Ludwig : Vous voulez taxer le capital, et donc l’épargne des ménages. Or j’épargne pour payer les études de mes trois enfants et payer une maison de repos à mes parents. En outre, mon épargne est déjà taxée au tiers environ, entre PFL et prélèvements sociaux. Ne croyez-vous pas que c’est déjà largement suffisant et qu’il est inutile de taper toujours plus sur les classes moyennes ?

Jean-Luc Mélenchon : Vous m’aurez sans doute mal écouté. Il s’agit de taxer les revenus du capital. Soyons sérieux, ce n’est pas l’épargne des ménages et les produits qui l’organisent qui sont ici visés pour l’essentiel. Aujourd’hui les revenus du travail sont taxés en moyenne à 42 %. Ceux du capital, à 18 %. Ce n’est pas normal.

Rétablir l’équilibre dégagerait au minimum l’équivalent du service annuel de la dette du pays. A supposer que je sois d’accord pour la payer telle quelle. Tenez compte du scandale que représente, par exemple, la niche Copé sur les plus-values des cessions d’entreprises : 23 milliards d’euros en 3 ans. Voilà où pour moi se concentrent les problèmes et c’est ensuite un détail d’éviter les ponctions qui seraient abusives.

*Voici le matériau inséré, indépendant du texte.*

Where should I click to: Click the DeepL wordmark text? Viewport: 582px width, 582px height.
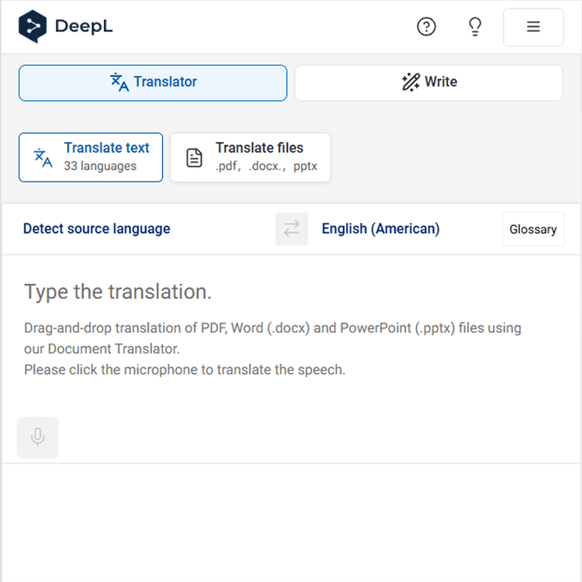84,27
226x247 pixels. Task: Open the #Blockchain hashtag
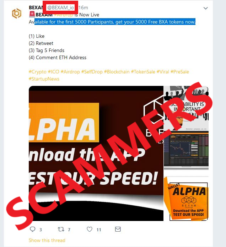[x=117, y=72]
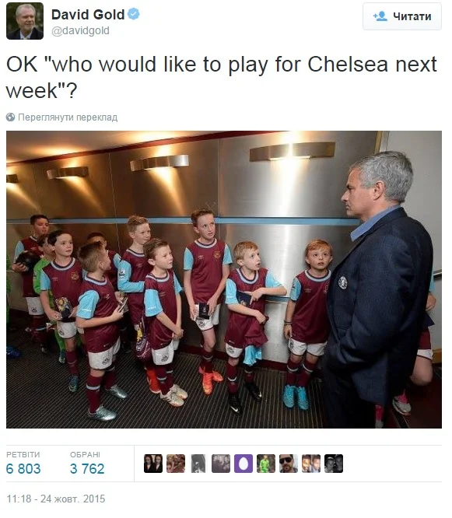452x518 pixels.
Task: Click the sunglasses man avatar
Action: pyautogui.click(x=289, y=464)
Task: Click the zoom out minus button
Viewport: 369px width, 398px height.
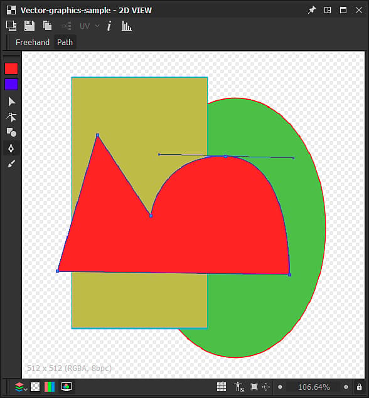Action: coord(280,387)
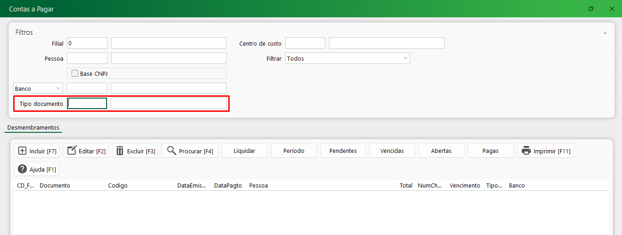Show Pendentes accounts
622x235 pixels.
(x=343, y=151)
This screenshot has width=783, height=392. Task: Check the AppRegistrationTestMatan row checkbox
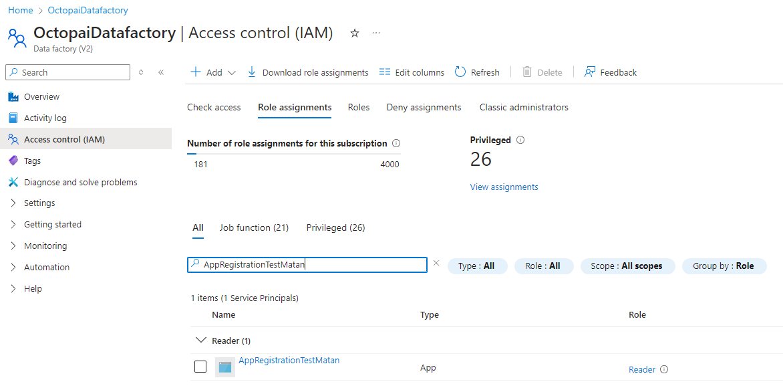point(200,367)
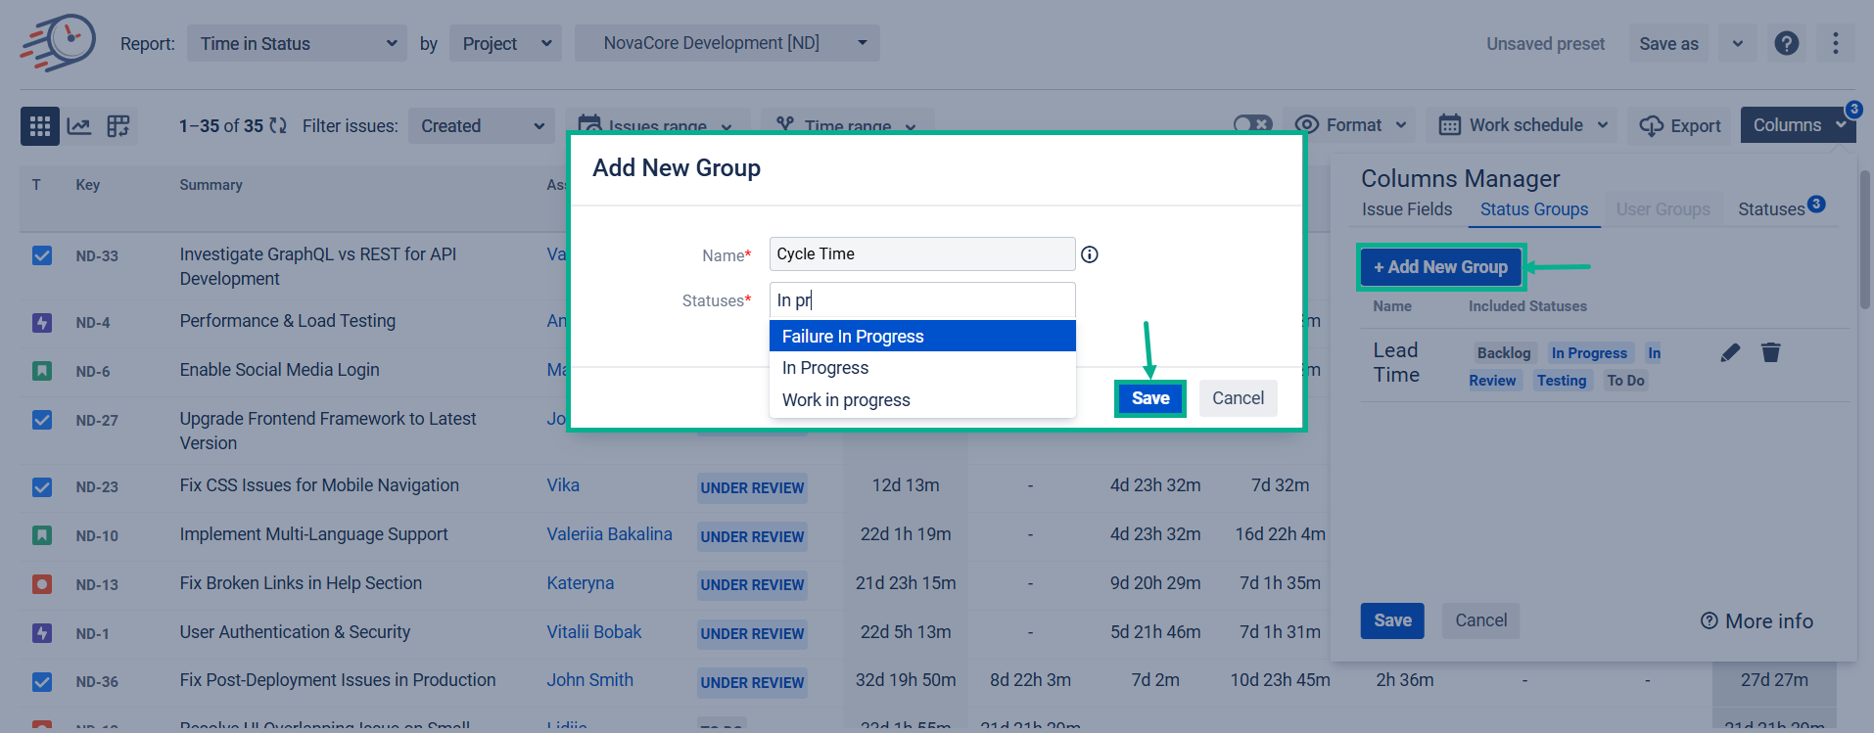
Task: Click the info icon beside Name field
Action: click(x=1089, y=254)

Maintenant, à mon tour de vous interroger : trouvez-vous normal que rien ne soit prévu pour vos parents âgés et peut-être dépendants et que la scolarité de vos enfants soient à votre charge ? Si le service public s’en chargeait, vous seriez sans doute moins crispé sur vos économies.

Gilbert : Ne pensez-vous pas qu’il faudrait publier un financement précis de vos mesures pour asseoir votre crédibilité et faire taire vos détracteurs ?

Jean-Luc Mélenchon : Il est peu probable que je fasse jamais taire mes détracteurs. D’ailleurs, est-ce vraiment souhaitable ? C’est la contradiction et le débat qui permettent aux citoyens de construire sa propre opinion et de prendre sa décision. L’escroquerie, c’est toujours lorsqu’on prétend qu’il n’y a qu’une solution possible – "There is no alternative" disait Mme Thatcher – et je suis trop heureux quand on me critique sur le contenu du programme, plutôt que sur des pantalonades médiatiques, injurieuses à mon égard.

Le chiffrage est déjà fait. Mais c’est mon intérêt que le débat aille à son rythme et que l’on me sollicite au fur et à mesure pour obtenir des éclaircissements. Faire vivre un programme est une action de pédagogie de masse. Elle vit à son rythme.

Joao : Depuis belle lurette, la finance mène la danse. Elle oblige les Etats à se conformer à ses règles. L’exemple le plus récent étant la Grèce. Peut-on inverser cette tendance, si oui comment ?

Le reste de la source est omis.